Find every line in the listing below that contains the string "Task", treating uppercase and lowercase as different, and copy each of those lines.

++++

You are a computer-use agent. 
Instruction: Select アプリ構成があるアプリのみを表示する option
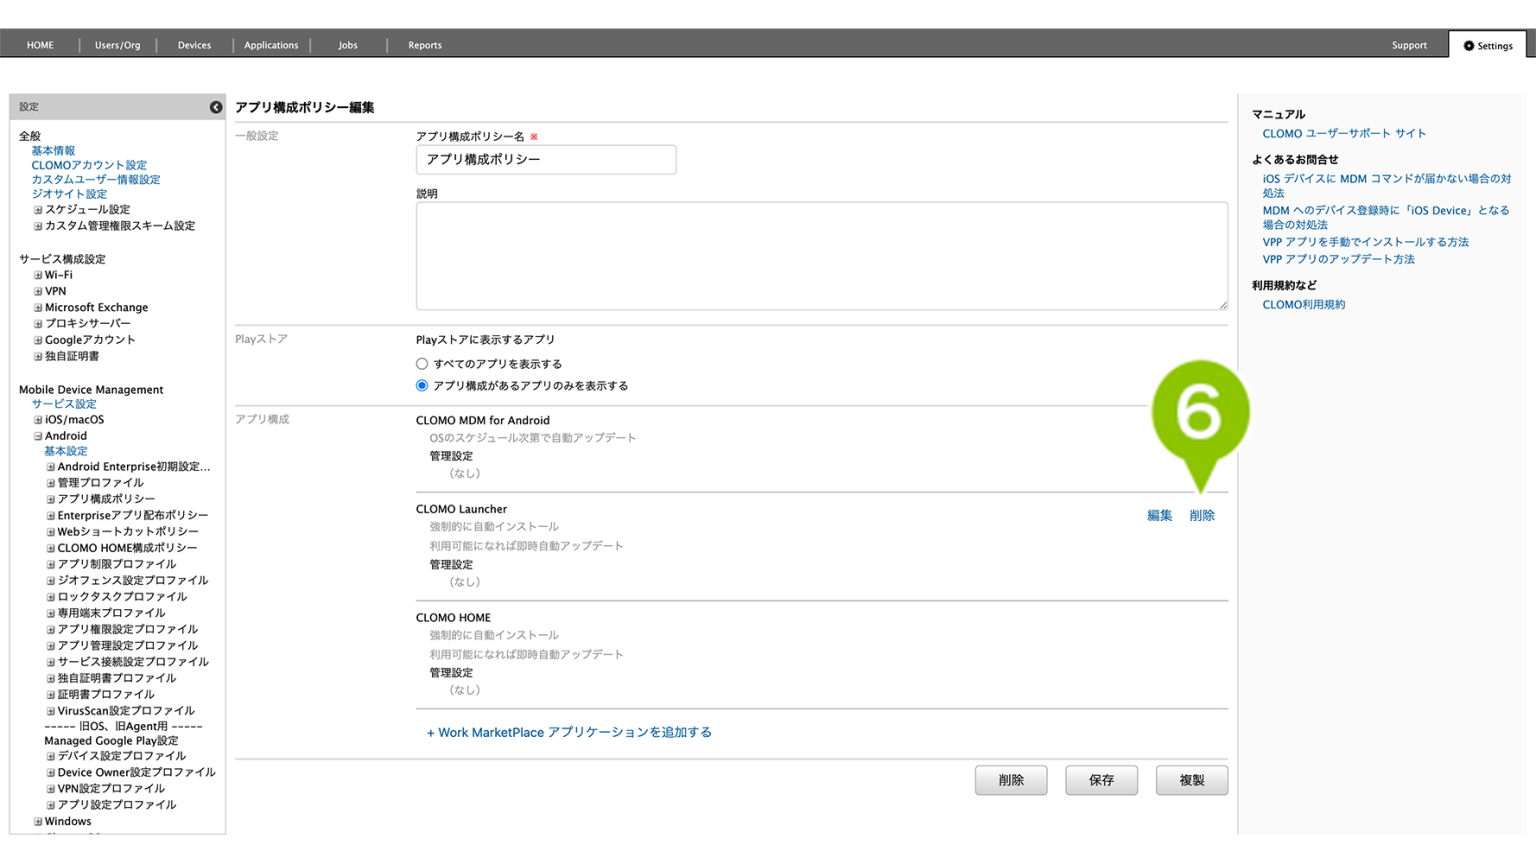(421, 385)
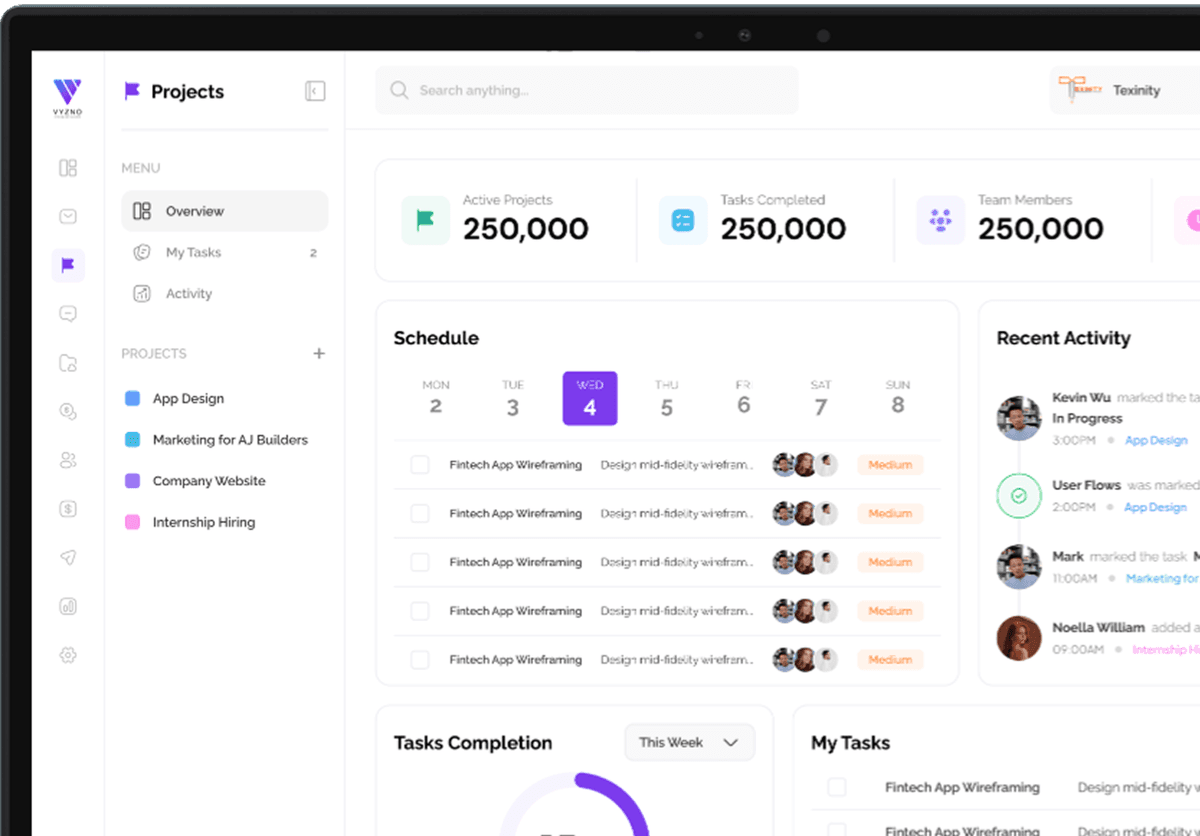The image size is (1200, 836).
Task: Check first task checkbox in My Tasks card
Action: [837, 787]
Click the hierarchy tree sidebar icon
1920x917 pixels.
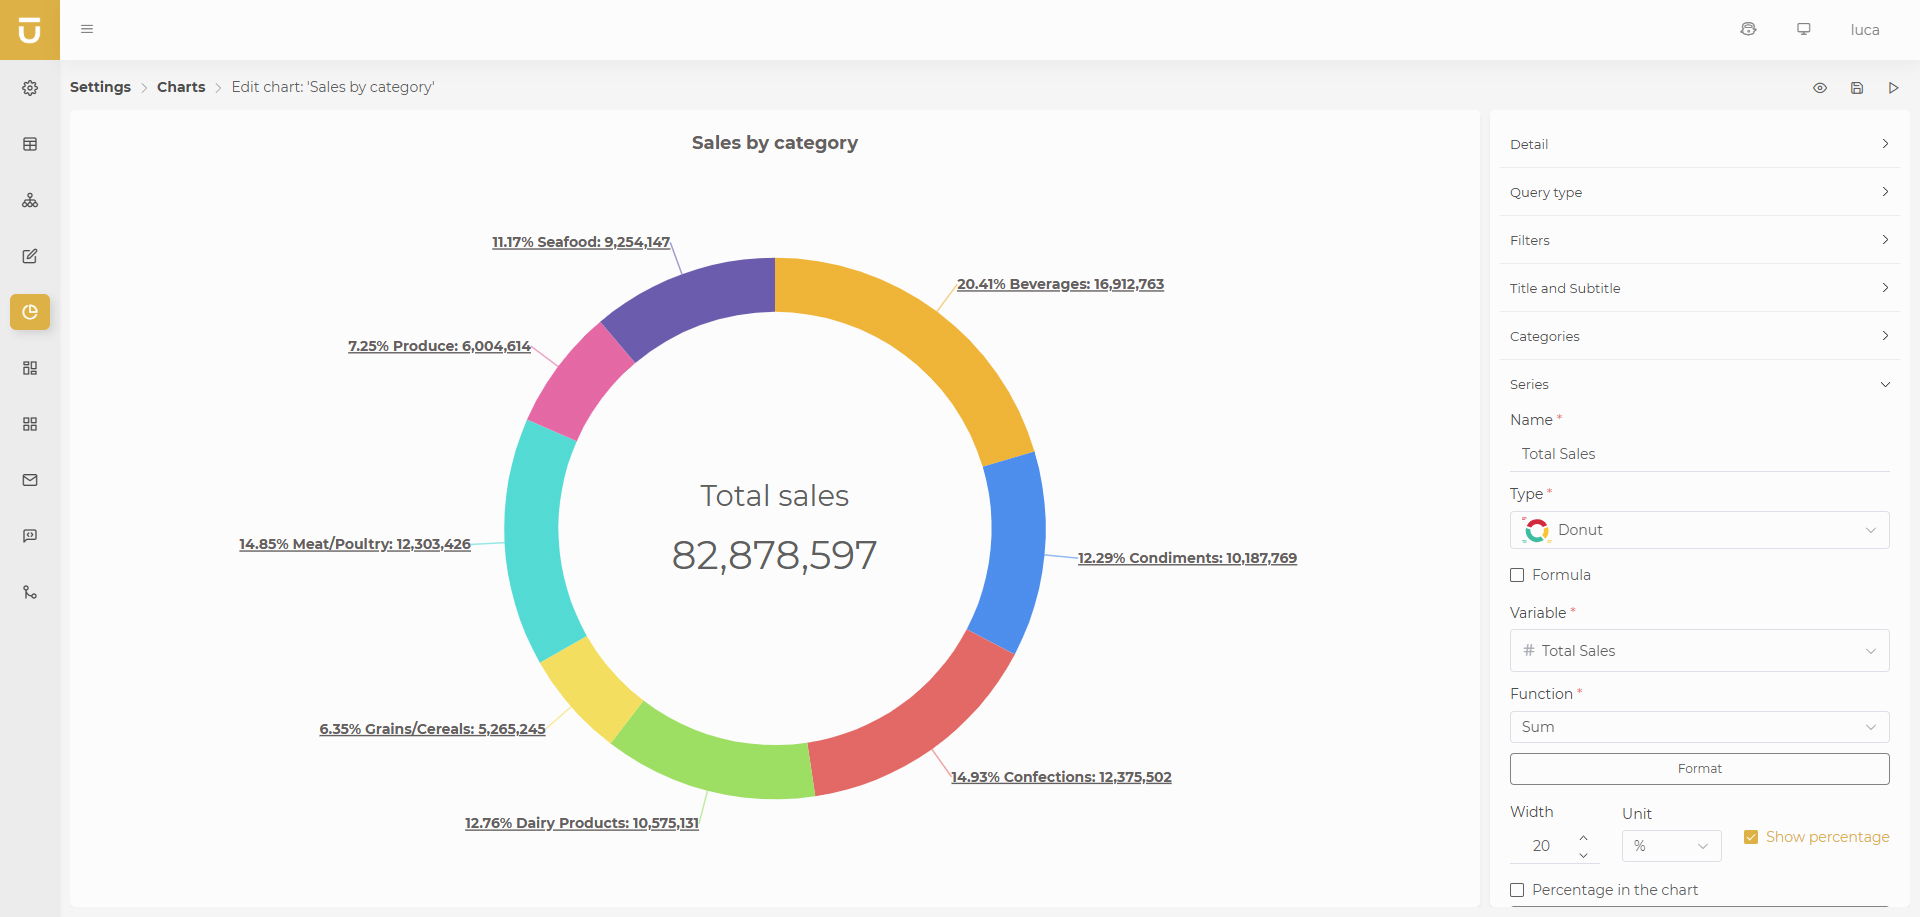tap(30, 200)
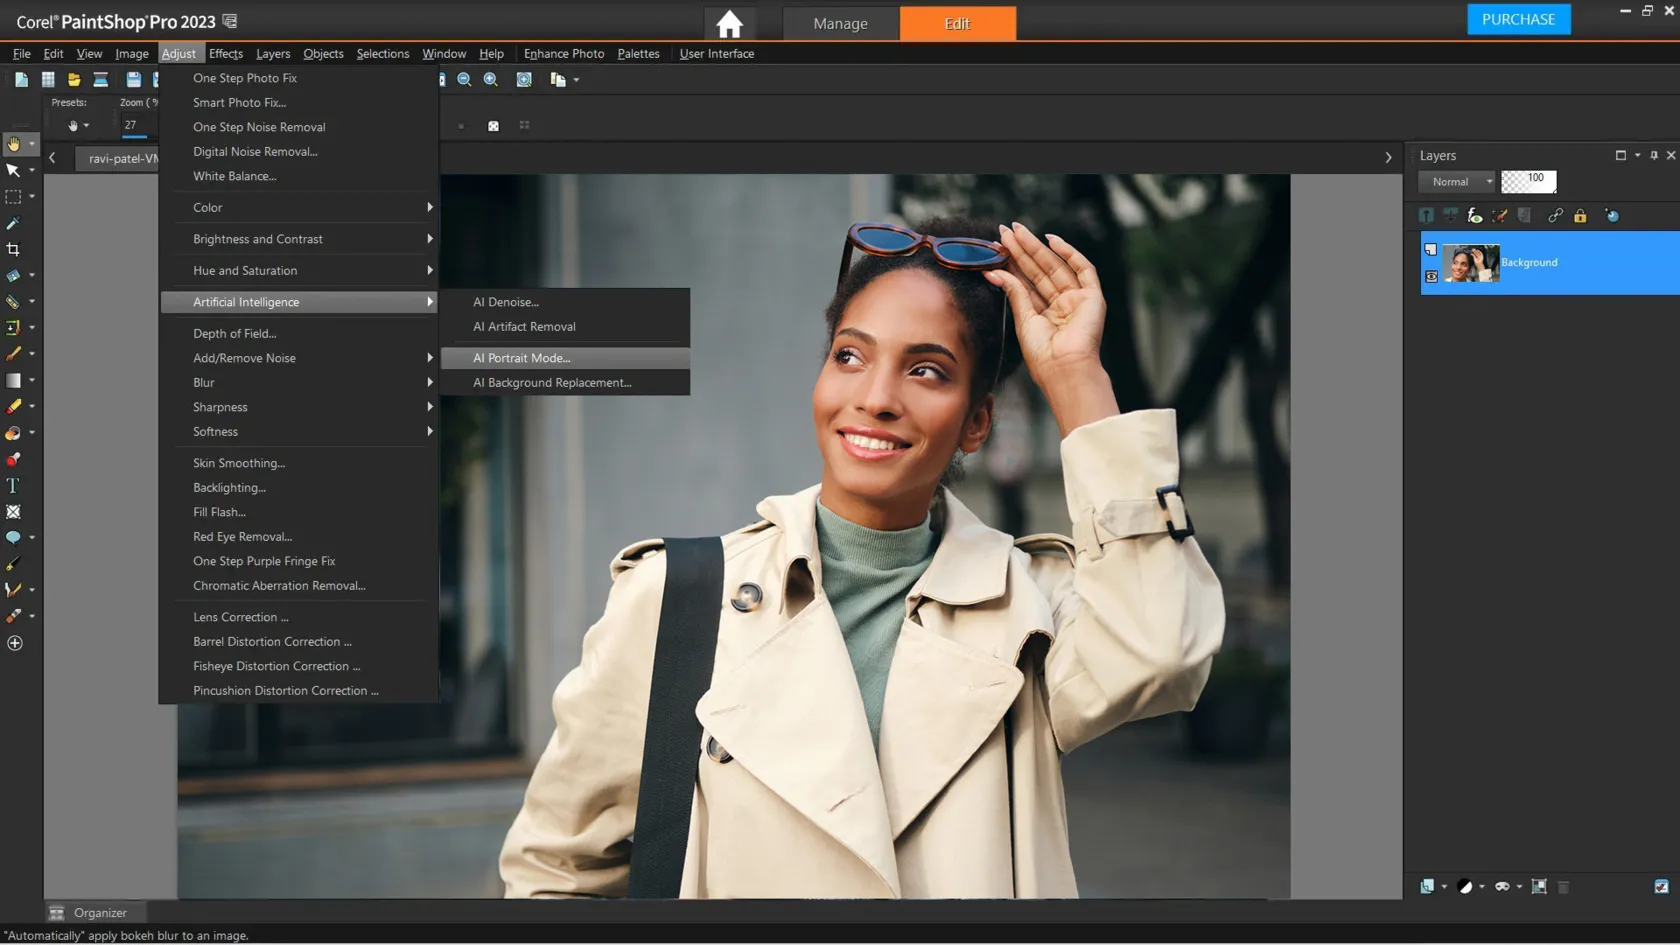The image size is (1680, 945).
Task: Select the Crop tool
Action: tap(13, 249)
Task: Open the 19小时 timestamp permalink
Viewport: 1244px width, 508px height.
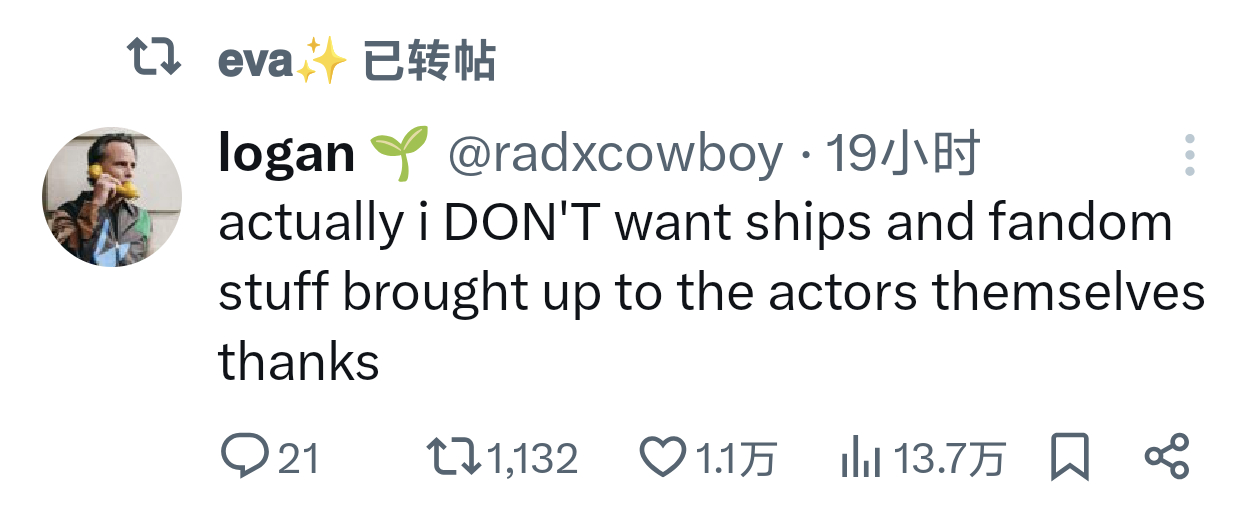Action: point(903,155)
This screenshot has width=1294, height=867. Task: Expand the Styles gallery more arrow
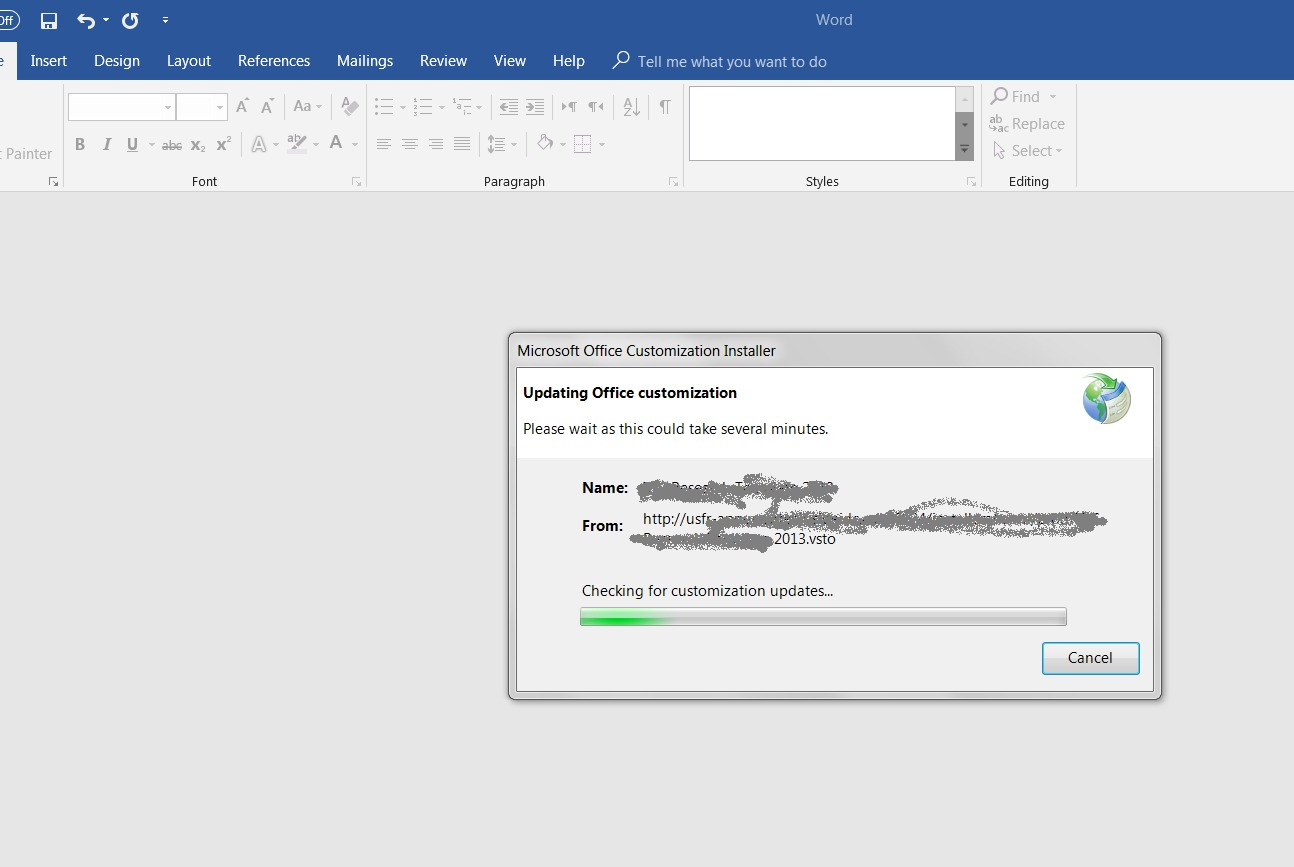tap(965, 149)
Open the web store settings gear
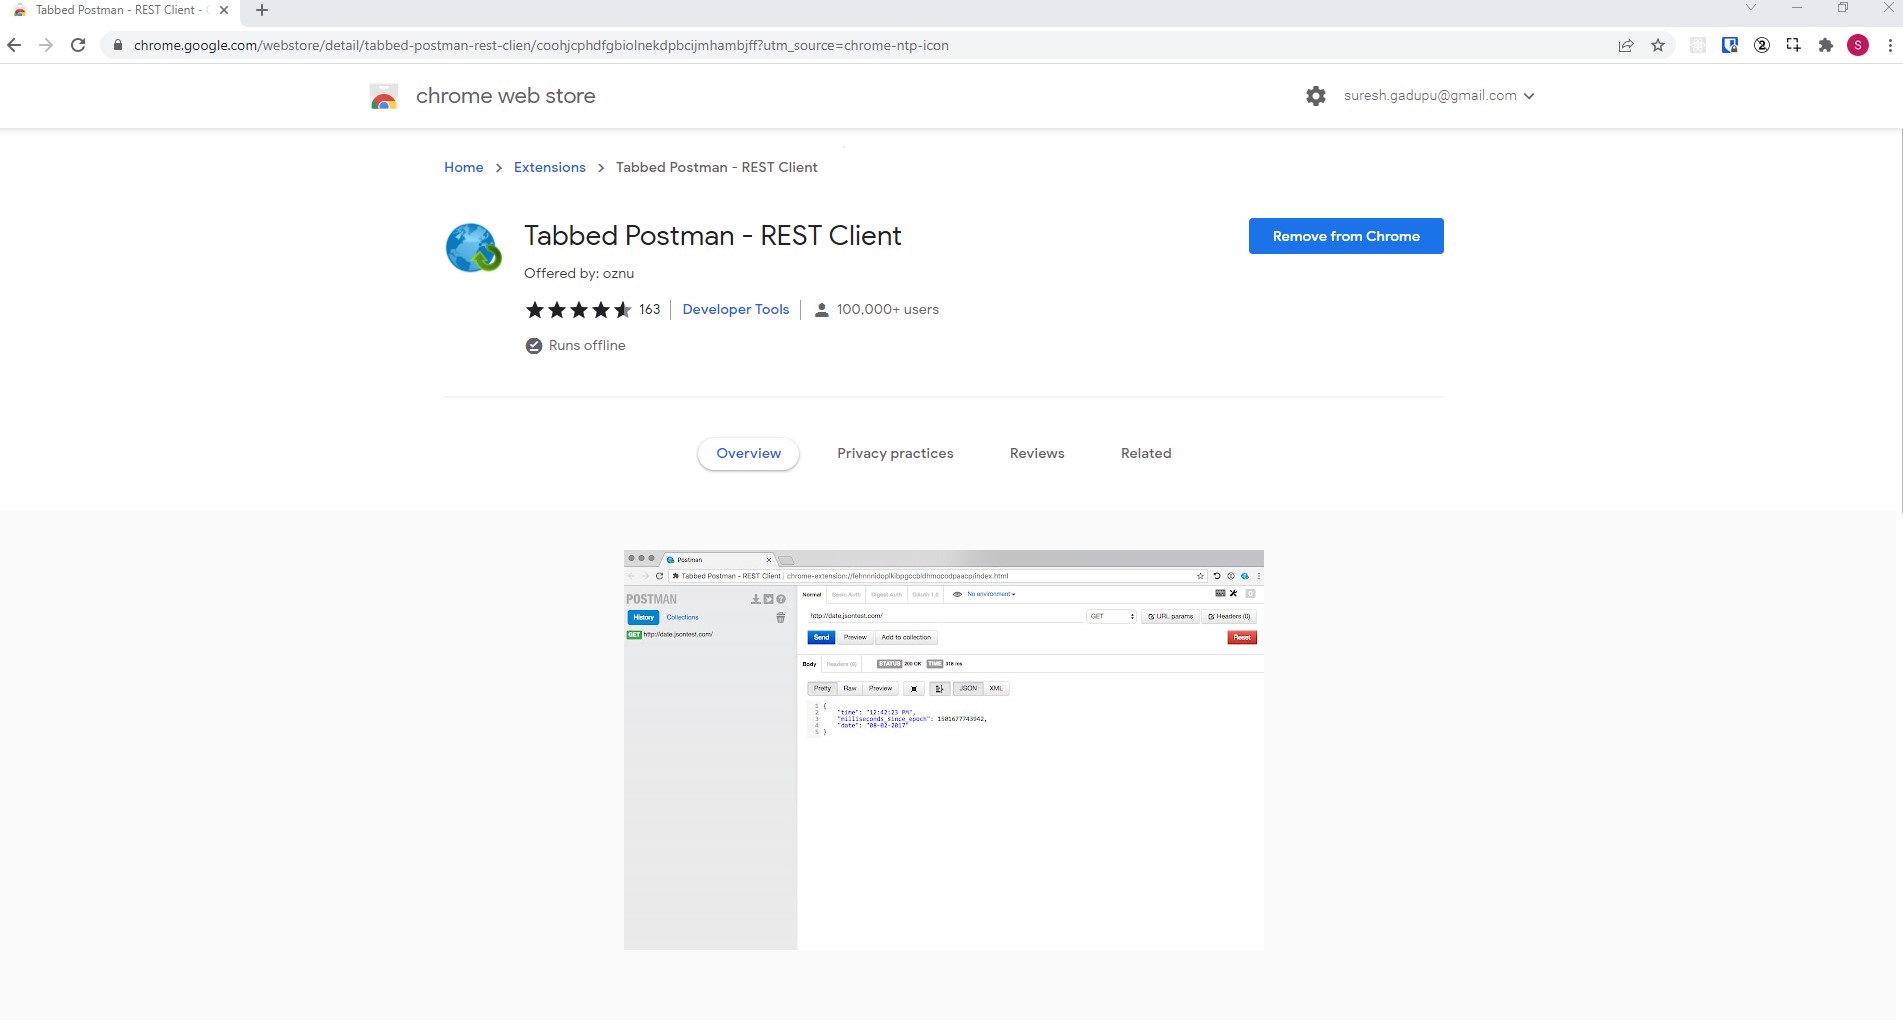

++++

• _Result_
Task: Check first task checkbox in My Tasks card
Task: Select the Crop tool
Task: Open the 19小时 timestamp permalink
This screenshot has width=1294, height=867. Task: Expand the Styles gallery more arrow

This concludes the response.